Let $U_1,U_2,...$ be a sequence of independent, identically uniformly distributed RVs on the interval $[0,1]$. Show that there is a constant $a \in \mathbb{R}$ so that $(U_1 U_2 \cdot\cdot\cdot U_n )^{\frac{1}{n}} \longrightarrow a$ for $n \longrightarrow \infty$. Here, the almost sure convergence is meant...
So, if I handle the $U_i$ as numbers between $0$ and $1$, I would suggest $X_n := (U_1 U_2 \cdot\cdot\cdot U_n )^{\frac{1}{n}}$ converges a.s. towards 0, because if you multiply infinitely many of them, there surely is a $0$ among them and then $X_n$ converges to $0$. If there is no $0$ among the factors, it would converge towards $1$, if I am correct.

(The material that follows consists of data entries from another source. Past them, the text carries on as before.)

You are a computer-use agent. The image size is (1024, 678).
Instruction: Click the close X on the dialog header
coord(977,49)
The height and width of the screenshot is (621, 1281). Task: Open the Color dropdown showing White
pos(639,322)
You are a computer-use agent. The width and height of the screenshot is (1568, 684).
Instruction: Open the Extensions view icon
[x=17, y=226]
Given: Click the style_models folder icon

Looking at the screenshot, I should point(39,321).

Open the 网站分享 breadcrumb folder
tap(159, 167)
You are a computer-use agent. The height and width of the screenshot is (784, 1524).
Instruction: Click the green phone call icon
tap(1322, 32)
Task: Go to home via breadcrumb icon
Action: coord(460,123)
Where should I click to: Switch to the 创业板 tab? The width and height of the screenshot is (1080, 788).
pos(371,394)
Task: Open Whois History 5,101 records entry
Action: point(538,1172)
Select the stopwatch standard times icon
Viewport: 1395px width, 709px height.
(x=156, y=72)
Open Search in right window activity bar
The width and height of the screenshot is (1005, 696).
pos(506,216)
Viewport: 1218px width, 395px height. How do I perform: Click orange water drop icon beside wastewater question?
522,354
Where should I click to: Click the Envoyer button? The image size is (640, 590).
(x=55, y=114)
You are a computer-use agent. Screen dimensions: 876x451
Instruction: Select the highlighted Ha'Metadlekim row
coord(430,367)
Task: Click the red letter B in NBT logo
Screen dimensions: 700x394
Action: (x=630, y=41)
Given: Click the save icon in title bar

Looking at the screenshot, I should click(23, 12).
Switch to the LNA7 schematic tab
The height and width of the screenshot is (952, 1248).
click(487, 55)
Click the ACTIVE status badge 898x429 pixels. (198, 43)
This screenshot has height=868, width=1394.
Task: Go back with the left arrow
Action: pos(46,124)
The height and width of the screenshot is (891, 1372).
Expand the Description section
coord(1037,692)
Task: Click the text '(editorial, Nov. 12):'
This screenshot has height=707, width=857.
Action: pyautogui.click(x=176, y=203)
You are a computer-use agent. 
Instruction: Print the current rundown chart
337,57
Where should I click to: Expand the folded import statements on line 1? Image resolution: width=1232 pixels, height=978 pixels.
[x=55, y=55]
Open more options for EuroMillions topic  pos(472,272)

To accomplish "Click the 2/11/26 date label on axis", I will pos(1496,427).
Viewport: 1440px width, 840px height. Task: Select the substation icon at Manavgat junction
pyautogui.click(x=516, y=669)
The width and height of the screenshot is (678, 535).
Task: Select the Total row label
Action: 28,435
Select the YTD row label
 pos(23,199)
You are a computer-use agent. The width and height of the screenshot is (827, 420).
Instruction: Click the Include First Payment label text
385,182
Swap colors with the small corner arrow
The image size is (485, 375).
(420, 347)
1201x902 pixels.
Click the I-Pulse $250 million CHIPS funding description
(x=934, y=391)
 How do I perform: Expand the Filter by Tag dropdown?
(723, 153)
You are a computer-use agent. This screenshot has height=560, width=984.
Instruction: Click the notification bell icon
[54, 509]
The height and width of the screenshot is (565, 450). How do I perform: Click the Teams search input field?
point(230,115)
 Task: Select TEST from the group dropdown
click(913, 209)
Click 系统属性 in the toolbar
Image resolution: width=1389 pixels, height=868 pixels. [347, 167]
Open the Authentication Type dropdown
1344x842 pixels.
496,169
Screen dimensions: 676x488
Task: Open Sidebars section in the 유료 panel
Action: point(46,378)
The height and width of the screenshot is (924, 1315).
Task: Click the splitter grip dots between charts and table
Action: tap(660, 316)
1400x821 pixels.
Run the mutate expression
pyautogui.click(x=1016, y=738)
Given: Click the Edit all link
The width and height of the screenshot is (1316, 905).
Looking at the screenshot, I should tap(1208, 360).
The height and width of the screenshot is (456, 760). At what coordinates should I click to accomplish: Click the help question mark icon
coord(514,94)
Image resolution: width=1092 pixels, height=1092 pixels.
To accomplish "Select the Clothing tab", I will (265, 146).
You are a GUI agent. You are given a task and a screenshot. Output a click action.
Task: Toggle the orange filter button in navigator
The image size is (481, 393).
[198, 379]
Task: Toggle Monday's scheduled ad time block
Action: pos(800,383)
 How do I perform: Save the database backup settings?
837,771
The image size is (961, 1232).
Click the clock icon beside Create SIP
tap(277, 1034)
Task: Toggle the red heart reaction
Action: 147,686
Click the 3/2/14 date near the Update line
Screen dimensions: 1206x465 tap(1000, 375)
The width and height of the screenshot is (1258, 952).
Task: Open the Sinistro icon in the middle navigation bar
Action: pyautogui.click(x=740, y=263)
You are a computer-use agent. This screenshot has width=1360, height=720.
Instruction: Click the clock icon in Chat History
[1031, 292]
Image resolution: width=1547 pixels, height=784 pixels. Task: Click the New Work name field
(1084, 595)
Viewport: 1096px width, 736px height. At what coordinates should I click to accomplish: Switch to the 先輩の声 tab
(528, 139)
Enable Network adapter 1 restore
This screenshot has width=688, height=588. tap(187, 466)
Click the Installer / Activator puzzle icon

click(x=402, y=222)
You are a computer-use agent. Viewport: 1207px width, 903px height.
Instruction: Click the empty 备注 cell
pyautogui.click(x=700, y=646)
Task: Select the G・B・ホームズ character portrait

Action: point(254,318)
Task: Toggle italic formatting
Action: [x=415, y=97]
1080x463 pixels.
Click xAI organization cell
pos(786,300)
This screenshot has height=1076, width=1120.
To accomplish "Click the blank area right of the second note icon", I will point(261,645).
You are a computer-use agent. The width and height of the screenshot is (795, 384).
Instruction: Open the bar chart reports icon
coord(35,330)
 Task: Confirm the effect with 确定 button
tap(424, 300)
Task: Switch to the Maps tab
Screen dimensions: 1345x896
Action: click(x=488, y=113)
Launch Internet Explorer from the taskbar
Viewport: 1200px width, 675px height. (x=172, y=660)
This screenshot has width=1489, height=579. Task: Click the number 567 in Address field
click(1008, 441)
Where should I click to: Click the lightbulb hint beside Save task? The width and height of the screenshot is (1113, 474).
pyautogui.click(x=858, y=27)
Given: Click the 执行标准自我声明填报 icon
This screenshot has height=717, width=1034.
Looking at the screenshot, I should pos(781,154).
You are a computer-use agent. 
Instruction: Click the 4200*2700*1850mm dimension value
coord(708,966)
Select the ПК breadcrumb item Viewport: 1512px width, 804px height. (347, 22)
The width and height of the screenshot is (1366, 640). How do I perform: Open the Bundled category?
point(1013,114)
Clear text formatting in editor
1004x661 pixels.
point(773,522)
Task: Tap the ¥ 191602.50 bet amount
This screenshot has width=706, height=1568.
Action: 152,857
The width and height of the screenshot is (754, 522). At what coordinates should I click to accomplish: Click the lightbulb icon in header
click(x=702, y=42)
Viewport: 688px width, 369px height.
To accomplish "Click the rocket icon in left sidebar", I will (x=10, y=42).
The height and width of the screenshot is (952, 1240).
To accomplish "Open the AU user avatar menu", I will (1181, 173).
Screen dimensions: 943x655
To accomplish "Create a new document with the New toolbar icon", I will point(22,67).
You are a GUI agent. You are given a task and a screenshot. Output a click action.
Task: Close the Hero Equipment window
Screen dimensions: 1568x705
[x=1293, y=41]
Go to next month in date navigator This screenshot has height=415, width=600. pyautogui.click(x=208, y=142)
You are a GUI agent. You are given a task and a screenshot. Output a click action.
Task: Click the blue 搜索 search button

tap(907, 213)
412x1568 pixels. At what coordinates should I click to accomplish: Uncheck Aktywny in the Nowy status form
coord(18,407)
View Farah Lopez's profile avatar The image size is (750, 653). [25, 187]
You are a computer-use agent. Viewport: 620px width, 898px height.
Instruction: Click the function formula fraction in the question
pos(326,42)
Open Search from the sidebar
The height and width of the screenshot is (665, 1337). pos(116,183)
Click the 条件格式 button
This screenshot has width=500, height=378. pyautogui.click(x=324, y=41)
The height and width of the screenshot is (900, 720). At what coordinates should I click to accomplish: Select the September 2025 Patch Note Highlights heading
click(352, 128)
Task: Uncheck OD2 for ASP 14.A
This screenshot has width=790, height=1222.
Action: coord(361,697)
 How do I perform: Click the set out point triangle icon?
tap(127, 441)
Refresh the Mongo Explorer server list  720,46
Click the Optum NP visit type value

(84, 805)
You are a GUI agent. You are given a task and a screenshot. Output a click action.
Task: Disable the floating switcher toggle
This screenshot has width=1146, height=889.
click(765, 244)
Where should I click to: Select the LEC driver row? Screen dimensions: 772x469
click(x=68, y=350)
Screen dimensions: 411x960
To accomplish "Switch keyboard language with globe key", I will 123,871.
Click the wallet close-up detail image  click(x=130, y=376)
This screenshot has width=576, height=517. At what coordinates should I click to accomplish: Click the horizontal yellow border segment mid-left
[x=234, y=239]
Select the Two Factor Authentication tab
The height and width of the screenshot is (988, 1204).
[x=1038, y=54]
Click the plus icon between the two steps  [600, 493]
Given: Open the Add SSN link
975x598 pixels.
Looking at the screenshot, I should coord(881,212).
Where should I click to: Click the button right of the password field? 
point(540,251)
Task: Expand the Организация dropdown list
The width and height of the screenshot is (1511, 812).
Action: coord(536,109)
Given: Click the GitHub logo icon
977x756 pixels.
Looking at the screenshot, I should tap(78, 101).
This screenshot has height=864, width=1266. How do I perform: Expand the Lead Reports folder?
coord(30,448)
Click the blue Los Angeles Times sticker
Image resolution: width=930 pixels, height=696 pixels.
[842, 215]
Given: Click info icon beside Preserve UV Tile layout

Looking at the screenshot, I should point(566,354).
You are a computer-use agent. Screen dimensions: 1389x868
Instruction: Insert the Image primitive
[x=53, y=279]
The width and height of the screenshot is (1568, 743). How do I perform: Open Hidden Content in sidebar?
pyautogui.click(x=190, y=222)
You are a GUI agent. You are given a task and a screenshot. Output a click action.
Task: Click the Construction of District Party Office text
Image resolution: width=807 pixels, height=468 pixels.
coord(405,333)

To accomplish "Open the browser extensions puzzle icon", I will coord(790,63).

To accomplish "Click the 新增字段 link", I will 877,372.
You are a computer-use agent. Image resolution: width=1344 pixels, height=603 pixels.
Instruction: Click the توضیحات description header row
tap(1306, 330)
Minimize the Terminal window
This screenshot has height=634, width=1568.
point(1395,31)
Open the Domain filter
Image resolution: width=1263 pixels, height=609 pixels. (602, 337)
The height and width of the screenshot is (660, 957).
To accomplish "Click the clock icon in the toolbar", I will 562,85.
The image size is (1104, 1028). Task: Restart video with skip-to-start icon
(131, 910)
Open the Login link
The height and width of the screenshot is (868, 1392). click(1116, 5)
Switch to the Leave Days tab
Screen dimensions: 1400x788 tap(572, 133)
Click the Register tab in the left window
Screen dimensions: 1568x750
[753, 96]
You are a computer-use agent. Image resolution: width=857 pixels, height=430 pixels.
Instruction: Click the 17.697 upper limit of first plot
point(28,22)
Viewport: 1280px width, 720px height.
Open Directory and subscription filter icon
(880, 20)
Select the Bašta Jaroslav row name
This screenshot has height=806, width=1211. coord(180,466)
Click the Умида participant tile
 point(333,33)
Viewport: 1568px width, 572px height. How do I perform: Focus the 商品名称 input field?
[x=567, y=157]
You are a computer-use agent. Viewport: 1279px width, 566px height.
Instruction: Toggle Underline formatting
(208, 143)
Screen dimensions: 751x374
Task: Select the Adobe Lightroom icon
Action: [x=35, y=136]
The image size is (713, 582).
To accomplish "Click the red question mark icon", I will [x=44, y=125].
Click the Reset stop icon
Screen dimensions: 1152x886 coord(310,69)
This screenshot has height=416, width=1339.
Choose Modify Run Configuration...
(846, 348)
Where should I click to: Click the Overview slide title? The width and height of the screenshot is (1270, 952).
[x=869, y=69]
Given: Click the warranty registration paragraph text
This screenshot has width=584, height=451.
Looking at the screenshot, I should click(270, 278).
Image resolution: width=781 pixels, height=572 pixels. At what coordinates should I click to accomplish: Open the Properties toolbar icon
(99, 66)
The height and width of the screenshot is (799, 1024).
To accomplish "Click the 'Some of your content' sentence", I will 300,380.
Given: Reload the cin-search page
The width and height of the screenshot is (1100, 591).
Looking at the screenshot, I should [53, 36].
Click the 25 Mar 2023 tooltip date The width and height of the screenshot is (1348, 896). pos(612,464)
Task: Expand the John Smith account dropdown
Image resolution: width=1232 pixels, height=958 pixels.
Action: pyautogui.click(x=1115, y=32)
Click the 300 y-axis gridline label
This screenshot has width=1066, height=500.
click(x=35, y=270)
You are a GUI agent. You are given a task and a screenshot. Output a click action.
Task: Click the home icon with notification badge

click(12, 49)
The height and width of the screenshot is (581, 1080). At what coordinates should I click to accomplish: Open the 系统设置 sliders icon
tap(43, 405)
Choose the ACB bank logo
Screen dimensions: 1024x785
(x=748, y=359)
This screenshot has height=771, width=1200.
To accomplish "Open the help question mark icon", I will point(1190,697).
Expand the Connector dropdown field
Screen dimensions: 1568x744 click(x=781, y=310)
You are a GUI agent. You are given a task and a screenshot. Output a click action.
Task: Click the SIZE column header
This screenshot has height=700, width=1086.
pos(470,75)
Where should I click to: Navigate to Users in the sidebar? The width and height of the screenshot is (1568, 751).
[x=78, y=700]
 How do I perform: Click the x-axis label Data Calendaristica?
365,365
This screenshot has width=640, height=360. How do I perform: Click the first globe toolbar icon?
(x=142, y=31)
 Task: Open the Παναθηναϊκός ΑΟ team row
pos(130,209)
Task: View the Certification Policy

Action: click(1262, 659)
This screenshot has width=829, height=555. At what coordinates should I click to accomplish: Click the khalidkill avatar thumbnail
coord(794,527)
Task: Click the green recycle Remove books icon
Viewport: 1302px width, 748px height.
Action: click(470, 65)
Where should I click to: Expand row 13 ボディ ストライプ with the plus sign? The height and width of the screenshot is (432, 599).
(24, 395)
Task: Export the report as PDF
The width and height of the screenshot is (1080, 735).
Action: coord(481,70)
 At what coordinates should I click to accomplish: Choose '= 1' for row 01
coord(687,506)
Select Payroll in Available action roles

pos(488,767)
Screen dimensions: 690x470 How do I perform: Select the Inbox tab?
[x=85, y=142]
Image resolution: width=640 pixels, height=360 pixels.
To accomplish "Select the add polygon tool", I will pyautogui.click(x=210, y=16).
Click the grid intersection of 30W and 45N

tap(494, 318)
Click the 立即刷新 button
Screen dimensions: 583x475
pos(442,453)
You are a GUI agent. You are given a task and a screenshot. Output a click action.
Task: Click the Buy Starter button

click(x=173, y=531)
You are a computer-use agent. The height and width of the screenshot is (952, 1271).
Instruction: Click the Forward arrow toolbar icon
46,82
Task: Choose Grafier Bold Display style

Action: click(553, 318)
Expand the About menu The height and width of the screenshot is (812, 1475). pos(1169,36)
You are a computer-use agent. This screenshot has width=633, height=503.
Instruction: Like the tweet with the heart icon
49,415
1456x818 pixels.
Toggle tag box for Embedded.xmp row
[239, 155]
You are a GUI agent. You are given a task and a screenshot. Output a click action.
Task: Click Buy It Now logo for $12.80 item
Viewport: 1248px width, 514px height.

But I don't really know how to show it for RVs, since we haven't done any similar tasks in class, so I hope someone could show me how to prove it using the right notation.
$$ (U_1U_2\cdots U_n)^{1/n} = \exp \left (\frac{1}{n}\sum_i \ln(U_i) \right) $$
$$ x = \ln(u) \to dx = 1/u\, du\to dx = e^{-x}du $$ $x\in (-\infty,0]$ so $-\ln(U_i) \in Exp(1)$ and the average converges a.s by the law of large numbers. $e^x$ is a continuous function hence the expression converges to $e^{-1}$ a.s.
Also we can do the expectation directly as this derivation confuses some people, $$ E[\ln(U)] = \int_0^1 \ln(x)\,dx = \Big [ x\ln(x) - x \Big ]_0^1 = -1. $$ Note that we used e.g. Lhopital's rule to see that $$ \lim_{x\to 0} x\ln(x) = 0. $$